• _PROBLEM 1_:
Answer from the passage on living for something else:
(a) According to the passage, what does the idea that you should do more of what you do well make for?
(b) What old maxim about planning does the passage quote?
(c) Which Bible verse does the passage cite?
• _PROBLEM 2_: Reproduce everything in the passage on living for something else from "In what way?" down to "well you do it.".
***** TEXT EXCERPT *****
But this “living for something else” isn’t just for monks. It’s really for all of us who seek God. And it can be quite the countercultural adventure.

In what way? Well, a life lived for something else runs us afoul of many cultural expectations. Take the simple idea that if you do something well, you should do more of it. That makes for an excellent business strategy and a solid path to career success. But what if your “something else” pushes back? If you have vowed to live a balanced life, as our monk in the example above, you can’t always do more, no matter how well you do it.

Or consider the value of planning. “If you fail to plan, you plan to fail” goes the old maxim. Every company worth its salt has charted out where it wants to be in one year, three year, five years. But what if your “something else” pushes back? You can plan all you want, but God may steer you otherwise. In our “something else,” we have another—larger—consideration, and it may take us in directions we don’t fully understand. No wonder Jesus said of the Divine Spirit, “The wind blows where it will, and you can hear the sound of it, but do not know from whence it comes or where it goes; so it is with everyone who is born of the Spirit” (John 3:8).
***** PROVIDED DATA *****
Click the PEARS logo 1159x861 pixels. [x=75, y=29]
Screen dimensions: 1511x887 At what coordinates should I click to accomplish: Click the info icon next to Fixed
*****
• _EXERCISE SOLUTION 1_:
(a) An excellent business strategy and a solid path to career success.
(b) "If you fail to plan, you plan to fail."
(c) John 3:8.

• _EXERCISE SOLUTION 2_:
In what way? Well, a life lived for something else runs us afoul of many cultural expectations. Take the simple idea that if you do something well, you should do more of it. That makes for an excellent business strategy and a solid path to career success. But what if your “something else” pushes back? If you have vowed to live a balanced life, as our monk in the example above, you can’t always do more, no matter how well you do it.